Top from left: Kieran Mulvey, Pat Hickey, Annalise Murphy, Shane Ross and John Treacy celebrate Ms Murphy’s silver in the sailing on the eve of Pat Hickey’s arrest in Rio; Dan Boyle
Pat Hickey and Shane Ross are helping make a soap opera out of a crisis.
Dan Boyle writes:
It’s difficult to get hooked into any soap opera when all its characters are unsympathetic. In Rio there is at least the advantage of an exotic locale.
The telenovela currently being produced is not likely though to endear itself to key sectors of the audience, its narrative being overtly soaked in testosterone.
The cast is full of JRs but there is no Bobby Ewing.
On the one hand we have the egomaniacal and international prestige junkie, who is not a politician but is more political in his approach to his work than anyone can be.
On the other hand we have the actual politician, who has traded on being an anti-political and who is finding it difficult to transition from poacher to gamekeeper.
He too seems obsessed with a need for constant ego gratification. The soap aficionado, whose predeliction is misery would be better to stick with ‘Eastenders’.
And yet my sympathy gravitates towards the hapless politician. His dislikeable characteristics aside, he does hold a public office which brings with it the need to protect the public interest along with the public purse strings.
It’s unfortunate that the barrister proferring the advice that the Minister “should be put back in his box” is female. It spoils the mental image of an exaggerated moustache being stroked. It also confuses disdain for an individual with disdain for the State.
The Minister hasn’t helped, of course, by resorting to the default reactionary mode so beloved by him and Irish politics in general.
It isn’t outrageous to apply a principle that any body in receipt of public funds should only be given such funds when proper levels of governance are seen to be in place.
Among such standards should be term limits for office holders, and the accepting the need for independent scruitiny as and when such situations arise.
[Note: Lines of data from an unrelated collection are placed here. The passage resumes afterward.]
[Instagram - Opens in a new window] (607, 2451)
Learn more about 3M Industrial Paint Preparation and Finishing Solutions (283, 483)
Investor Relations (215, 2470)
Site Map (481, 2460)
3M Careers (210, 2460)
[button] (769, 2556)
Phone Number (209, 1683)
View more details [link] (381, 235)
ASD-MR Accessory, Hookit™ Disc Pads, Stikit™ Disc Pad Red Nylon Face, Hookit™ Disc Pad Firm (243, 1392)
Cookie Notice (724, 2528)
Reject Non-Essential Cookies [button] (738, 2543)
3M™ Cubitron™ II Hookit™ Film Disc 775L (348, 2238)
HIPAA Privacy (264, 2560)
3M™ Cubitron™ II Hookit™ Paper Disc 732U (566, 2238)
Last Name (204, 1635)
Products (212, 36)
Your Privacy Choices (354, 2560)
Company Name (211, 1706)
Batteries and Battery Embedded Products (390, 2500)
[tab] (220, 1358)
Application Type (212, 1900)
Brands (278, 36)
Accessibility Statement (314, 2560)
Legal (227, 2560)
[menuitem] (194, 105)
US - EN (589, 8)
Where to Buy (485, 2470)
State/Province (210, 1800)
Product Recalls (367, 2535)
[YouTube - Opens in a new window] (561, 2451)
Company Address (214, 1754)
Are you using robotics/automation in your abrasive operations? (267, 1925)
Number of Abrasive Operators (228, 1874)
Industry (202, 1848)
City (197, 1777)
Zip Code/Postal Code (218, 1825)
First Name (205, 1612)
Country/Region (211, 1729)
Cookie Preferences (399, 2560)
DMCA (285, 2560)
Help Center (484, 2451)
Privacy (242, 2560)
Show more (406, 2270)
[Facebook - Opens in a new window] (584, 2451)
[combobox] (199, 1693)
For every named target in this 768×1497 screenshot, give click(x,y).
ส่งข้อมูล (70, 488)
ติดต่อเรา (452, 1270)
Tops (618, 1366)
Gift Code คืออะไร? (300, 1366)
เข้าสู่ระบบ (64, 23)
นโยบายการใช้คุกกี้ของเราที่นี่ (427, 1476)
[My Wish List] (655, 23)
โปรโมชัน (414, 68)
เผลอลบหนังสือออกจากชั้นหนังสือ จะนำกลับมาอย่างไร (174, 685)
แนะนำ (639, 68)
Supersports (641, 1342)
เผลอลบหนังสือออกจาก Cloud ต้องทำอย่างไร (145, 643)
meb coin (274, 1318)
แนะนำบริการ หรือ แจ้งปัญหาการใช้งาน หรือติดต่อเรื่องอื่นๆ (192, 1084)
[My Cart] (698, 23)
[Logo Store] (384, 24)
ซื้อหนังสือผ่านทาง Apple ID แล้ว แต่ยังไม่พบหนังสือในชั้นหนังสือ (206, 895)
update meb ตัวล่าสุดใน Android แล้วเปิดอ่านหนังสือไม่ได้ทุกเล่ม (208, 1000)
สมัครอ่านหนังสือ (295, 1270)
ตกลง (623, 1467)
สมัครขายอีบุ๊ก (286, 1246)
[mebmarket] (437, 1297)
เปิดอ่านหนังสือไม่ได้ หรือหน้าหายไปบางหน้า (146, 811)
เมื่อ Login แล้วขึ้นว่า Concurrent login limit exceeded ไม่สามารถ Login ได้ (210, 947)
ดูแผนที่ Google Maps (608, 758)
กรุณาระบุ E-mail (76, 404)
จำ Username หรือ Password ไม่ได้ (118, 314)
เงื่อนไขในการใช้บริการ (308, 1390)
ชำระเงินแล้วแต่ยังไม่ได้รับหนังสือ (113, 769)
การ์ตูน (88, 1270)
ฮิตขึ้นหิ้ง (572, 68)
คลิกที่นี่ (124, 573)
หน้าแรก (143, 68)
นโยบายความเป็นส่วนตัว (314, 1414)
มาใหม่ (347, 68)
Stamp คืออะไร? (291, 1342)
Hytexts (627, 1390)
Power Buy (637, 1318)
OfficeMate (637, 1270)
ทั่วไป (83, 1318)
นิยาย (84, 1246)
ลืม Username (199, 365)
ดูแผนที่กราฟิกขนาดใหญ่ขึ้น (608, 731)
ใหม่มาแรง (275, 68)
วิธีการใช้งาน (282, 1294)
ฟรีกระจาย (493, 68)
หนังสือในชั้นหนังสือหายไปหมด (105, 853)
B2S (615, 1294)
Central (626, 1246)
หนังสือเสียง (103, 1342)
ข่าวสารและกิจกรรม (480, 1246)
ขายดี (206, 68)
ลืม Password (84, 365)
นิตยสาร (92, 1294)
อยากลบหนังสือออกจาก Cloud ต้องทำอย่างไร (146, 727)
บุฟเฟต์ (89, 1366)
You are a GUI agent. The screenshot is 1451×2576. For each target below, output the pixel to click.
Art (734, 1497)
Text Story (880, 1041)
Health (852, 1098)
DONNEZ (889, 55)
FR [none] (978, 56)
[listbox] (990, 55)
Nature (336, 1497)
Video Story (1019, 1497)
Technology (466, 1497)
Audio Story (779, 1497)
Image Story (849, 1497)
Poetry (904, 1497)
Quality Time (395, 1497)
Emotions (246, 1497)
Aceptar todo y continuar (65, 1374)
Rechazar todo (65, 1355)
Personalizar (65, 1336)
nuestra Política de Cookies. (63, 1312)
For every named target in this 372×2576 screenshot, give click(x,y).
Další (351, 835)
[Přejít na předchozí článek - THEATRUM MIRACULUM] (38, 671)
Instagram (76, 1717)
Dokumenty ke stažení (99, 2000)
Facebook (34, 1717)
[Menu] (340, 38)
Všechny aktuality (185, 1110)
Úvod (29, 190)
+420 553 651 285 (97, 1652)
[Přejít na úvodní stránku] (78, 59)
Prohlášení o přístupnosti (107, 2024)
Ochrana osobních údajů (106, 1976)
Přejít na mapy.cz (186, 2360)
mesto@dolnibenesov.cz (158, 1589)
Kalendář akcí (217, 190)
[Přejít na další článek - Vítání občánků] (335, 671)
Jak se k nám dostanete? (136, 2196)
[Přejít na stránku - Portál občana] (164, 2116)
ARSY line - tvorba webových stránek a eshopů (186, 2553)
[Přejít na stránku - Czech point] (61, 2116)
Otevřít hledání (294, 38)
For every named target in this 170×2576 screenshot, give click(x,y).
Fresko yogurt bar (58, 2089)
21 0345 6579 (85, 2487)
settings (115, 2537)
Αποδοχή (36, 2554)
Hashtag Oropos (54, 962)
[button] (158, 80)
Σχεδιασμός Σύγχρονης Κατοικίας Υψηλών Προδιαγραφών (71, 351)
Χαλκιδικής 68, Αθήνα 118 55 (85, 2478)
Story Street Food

Perp walk arrests and presenting evidence in public prior to a courtroom appearance certainly add to the sense of drama. It may strike us as strange. It does though have elements of honesty to it, in making justice seen to be done.
In Ireland our archaic libel laws prevent effective displays of public disgust being made. We are limited in those on whom we can heap social oppobrium.
Politicians, obviously, are fair game. Civil servants as a generic group also seem open to disdain. Business people, as individuals, seem uniquely to possess a right to protect their good names.
When these great and good donate or are seen to participate in a public good, the ability to question their character or motivation recedes further.
If the Minister who oscillates between Transport and Sport, can succeed in changing this culture then he should be rewarded.
Perhaps RTÉ could do so by resurrecting its long running, now long forgotten radio serial, with a new cast of characters. Let’s have ‘The Hickeys of Castle Ross’.